Every line below that contains the word "Election" must be copied.
-------- TASK MATERIAL --------
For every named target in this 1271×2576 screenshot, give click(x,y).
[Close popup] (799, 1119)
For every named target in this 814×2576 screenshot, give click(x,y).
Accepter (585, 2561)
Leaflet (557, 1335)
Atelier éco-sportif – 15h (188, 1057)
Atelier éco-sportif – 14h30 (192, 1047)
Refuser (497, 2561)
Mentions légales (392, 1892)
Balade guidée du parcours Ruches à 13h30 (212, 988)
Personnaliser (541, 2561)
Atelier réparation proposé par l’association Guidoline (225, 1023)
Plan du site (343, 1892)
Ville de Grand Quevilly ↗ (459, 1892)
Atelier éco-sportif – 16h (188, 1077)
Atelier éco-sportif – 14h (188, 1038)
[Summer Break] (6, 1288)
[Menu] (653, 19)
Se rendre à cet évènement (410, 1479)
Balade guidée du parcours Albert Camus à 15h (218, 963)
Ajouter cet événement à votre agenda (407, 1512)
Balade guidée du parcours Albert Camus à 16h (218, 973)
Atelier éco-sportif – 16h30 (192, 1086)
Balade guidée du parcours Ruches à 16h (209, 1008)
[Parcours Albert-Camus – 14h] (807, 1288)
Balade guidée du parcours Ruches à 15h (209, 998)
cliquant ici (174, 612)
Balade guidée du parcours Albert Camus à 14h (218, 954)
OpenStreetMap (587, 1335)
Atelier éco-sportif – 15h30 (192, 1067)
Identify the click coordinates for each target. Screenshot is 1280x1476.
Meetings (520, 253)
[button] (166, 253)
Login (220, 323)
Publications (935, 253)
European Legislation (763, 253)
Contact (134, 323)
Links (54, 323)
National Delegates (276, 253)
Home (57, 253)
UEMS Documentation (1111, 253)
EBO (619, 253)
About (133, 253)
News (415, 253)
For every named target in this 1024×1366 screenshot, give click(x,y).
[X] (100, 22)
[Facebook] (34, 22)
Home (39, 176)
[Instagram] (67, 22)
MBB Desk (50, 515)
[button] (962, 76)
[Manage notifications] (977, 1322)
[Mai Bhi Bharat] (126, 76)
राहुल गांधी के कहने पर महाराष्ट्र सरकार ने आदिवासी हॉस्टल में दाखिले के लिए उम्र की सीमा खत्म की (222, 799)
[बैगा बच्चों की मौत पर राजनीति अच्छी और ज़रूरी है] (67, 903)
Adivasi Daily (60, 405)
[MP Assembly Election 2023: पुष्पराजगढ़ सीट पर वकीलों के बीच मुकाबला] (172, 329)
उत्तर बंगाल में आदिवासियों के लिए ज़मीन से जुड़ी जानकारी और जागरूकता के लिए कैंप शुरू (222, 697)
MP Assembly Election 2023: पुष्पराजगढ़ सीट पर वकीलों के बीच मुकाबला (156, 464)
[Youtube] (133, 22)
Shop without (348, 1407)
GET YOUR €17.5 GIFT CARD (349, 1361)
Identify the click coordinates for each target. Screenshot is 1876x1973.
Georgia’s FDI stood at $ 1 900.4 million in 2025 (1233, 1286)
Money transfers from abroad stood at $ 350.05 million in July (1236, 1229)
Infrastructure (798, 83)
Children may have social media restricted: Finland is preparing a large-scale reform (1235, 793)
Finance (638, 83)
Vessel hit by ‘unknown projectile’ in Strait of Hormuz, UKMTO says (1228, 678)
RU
--------
#### EXPECTED OUTPUT
[MP Assembly Election 2023: पुष्पराजगढ़ सीट पर वकीलों के बीच मुकाबला] (172, 329)
MP Assembly Election 2023: पुष्पराजगढ़ सीट पर वकीलों के बीच मुकाबला (156, 464)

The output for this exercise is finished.